═════ GIVEN RECORDS
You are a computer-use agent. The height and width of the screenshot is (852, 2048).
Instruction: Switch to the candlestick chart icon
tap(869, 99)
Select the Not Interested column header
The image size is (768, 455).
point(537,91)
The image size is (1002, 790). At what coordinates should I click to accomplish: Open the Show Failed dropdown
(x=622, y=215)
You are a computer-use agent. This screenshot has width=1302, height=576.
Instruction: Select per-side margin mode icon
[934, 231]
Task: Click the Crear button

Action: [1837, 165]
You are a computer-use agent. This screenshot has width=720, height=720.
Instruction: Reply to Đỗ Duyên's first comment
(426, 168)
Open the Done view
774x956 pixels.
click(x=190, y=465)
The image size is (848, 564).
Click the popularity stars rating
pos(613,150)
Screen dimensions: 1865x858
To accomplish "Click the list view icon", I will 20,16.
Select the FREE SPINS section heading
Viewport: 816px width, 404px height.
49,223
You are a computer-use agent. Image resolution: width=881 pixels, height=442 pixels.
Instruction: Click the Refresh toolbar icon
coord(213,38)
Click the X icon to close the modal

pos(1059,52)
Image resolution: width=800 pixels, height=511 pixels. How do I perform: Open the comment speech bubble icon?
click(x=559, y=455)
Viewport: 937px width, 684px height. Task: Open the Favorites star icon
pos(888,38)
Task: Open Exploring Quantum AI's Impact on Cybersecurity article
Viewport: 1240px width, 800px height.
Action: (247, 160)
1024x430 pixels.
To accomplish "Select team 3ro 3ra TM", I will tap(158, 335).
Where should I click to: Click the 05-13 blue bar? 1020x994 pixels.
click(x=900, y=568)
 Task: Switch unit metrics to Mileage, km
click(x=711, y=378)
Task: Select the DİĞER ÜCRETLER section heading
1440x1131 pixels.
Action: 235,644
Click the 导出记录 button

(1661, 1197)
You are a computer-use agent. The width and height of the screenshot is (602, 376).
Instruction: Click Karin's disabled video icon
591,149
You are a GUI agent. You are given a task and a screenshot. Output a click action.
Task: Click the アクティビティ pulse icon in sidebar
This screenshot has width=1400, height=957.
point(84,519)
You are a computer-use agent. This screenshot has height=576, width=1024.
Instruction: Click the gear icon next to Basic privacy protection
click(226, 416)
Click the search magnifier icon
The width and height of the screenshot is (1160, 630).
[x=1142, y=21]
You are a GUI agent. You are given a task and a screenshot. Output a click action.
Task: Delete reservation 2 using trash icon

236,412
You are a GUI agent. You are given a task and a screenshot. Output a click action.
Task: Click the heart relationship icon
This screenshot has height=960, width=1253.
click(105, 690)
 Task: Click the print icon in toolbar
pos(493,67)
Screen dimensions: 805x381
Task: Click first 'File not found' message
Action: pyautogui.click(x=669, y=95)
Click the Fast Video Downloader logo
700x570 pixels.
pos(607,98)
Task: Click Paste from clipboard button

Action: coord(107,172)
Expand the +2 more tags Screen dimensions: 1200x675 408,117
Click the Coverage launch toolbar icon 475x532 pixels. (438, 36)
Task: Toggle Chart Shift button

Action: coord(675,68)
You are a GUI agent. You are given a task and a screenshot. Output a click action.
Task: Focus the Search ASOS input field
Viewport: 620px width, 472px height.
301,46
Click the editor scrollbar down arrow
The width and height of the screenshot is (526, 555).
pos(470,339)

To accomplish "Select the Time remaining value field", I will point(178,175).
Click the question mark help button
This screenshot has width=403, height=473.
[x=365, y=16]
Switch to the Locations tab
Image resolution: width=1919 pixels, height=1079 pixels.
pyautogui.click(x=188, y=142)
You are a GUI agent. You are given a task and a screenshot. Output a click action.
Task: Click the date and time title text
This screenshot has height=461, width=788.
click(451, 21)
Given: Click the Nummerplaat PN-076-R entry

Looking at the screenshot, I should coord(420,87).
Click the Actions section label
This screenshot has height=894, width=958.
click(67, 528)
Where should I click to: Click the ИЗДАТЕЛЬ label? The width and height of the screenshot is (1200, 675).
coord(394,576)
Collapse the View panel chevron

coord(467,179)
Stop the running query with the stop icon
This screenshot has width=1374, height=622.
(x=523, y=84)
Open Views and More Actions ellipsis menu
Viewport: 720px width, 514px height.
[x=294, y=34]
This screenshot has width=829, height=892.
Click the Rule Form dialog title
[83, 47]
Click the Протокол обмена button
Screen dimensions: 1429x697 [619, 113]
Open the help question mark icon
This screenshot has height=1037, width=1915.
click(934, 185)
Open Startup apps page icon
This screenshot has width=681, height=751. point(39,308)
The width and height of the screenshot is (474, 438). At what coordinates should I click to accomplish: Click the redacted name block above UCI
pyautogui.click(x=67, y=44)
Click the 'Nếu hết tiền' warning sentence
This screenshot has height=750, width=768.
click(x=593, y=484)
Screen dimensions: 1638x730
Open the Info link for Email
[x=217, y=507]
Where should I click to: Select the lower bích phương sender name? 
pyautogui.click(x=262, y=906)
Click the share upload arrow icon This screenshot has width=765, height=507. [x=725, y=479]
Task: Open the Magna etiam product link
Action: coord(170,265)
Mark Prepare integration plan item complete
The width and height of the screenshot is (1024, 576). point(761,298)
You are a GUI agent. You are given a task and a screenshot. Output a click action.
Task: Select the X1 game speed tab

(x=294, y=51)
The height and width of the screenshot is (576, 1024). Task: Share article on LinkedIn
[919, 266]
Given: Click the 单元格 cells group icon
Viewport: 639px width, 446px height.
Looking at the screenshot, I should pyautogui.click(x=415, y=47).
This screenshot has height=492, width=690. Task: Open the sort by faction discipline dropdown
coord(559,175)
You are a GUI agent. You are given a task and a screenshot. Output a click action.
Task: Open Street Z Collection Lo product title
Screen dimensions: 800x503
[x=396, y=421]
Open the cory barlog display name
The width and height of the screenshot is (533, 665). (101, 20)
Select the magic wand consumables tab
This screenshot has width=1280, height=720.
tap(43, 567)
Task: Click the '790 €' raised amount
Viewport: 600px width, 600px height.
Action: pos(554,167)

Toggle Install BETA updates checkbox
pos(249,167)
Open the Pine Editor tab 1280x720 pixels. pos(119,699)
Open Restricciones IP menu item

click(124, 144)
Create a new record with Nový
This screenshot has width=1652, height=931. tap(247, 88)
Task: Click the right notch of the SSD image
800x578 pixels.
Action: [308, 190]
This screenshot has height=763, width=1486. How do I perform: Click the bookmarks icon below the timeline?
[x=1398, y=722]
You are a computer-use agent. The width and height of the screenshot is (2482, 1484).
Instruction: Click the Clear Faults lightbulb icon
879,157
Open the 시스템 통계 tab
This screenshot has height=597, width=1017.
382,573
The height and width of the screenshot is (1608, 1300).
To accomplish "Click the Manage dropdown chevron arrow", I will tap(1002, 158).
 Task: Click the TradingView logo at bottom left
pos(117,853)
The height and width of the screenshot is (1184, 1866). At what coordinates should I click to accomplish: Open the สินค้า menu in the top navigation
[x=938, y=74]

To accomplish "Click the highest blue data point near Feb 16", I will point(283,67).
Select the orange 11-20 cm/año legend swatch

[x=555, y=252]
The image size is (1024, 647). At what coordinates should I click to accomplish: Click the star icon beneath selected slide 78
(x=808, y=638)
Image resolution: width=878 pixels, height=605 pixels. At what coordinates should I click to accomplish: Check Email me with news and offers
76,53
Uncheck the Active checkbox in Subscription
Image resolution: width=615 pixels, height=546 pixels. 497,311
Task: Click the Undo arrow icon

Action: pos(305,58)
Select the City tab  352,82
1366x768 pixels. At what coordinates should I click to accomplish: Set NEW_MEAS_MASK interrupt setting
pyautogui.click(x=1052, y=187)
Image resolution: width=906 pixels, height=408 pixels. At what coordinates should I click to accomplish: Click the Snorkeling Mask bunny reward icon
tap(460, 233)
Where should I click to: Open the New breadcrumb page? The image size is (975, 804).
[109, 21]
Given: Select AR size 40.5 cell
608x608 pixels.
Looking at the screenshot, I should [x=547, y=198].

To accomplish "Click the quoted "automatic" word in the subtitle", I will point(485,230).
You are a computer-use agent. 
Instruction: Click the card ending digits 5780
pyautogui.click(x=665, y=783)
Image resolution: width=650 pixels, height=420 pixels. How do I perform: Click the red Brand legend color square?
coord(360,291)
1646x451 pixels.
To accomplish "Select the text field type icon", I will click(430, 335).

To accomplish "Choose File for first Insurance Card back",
══════════
The expected answer is an exact copy of the lines above, beginning at the line with "Task: Switch unit metrics to Mileage, km" and ending at the line with "is (602, 376).", with both ends in.

» RESULT OF THE TASK:
 Task: Switch unit metrics to Mileage, km
click(x=711, y=378)
Task: Select the DİĞER ÜCRETLER section heading
1440x1131 pixels.
Action: 235,644
Click the 导出记录 button

(1661, 1197)
You are a computer-use agent. The width and height of the screenshot is (602, 376).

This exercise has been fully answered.